Stuart Brown, a physician by background and founder of the National Institute for Play studies play for a living.
And what he’s learning has a direct impact on our ability to engage people to improve their well-being.
As children, we play all the time. No one had to teach us; we just did it. And through play we discovered key insights about social interactions, how the world works and how we relate to it. “At some time, as we get older,” Dr. Brown writes in his book Play: How It Shapes the Brain, Opens the Imagination and Invigorates the Soul, “we are made to feel guilty for playing.”
Play is instrumental to survival. In his research, Dr. Brown has found studies among animals “that bears that played the most were the ones that survived the best.”
He adds that “we are built for play. The impulse to play is internally generated.” He describes play as “a state of mind rather than an activity” but “an activity can also induce the emotional state of play.” For example, reading a book, going to the theatre, and watching a movie are all activities that induce play.
He’s found that “learning and memory also seem to be fixed more strongly and last longer when learned in play.” Play is powerful. “Most obviously, it is intensely pleasurable. It energizes us and enlivens us. It eases our burdens. It renews our natural sense of optimism and opens us up to new possibilities.”
Research shows that playing video games can help improve people’s sense of well-being, especially for seniors. A study by North Carolina State University found that older adults who play video games report a higher state of well-being compared to those who don’t play games.
There are some lessons here for us in building better patient engagement. How can we build a sense of play into our interactions with people in the second half of life? If we are ‘built to play’ and learn better when we are engaged in play, then how can we bring those elements into our work with seniors?
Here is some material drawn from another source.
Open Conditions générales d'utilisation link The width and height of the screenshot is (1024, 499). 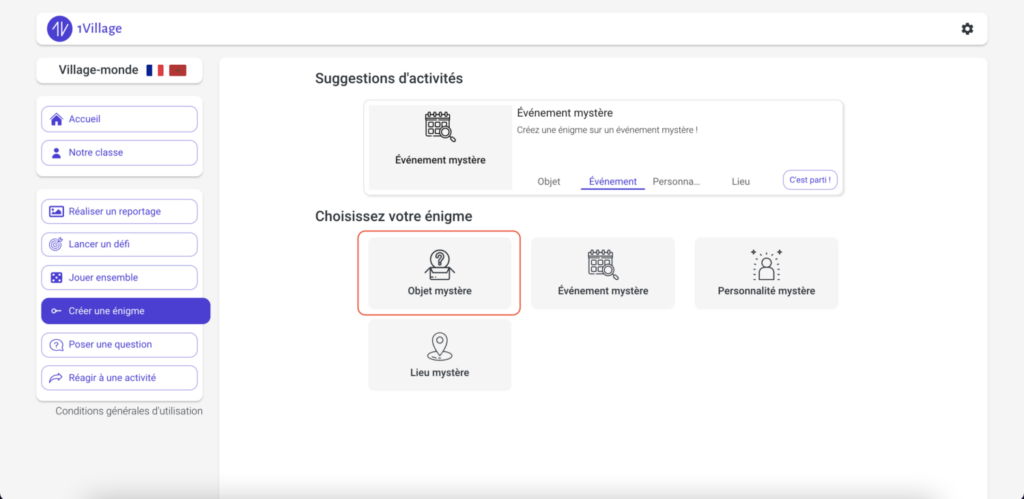coord(129,411)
Dr. Brown states that “in most cases, play is a catalyst.” It can help us transform, transition, learn, change and adapt. These are all critical elements in helping our clients improve their well-being.
So what can you do about it? Here are just a few ideas:
Each of us has what Dr. Brown calls our own play personality – discover your client’s play personality. He’s found 8 different play profiles – from story teller to collector to explorer.
- Create a playful environment.
- Develop an app – Apple and Android were onto something when they created the app capabilities on their devices. And games are some of the top downloaded apps.
- Create a contest.
- Make a quiz.
- Brainstorm with some colleagues (that is also a form of play!).
It can start simple. But if we want better engagement, we could do well to learn the power of play.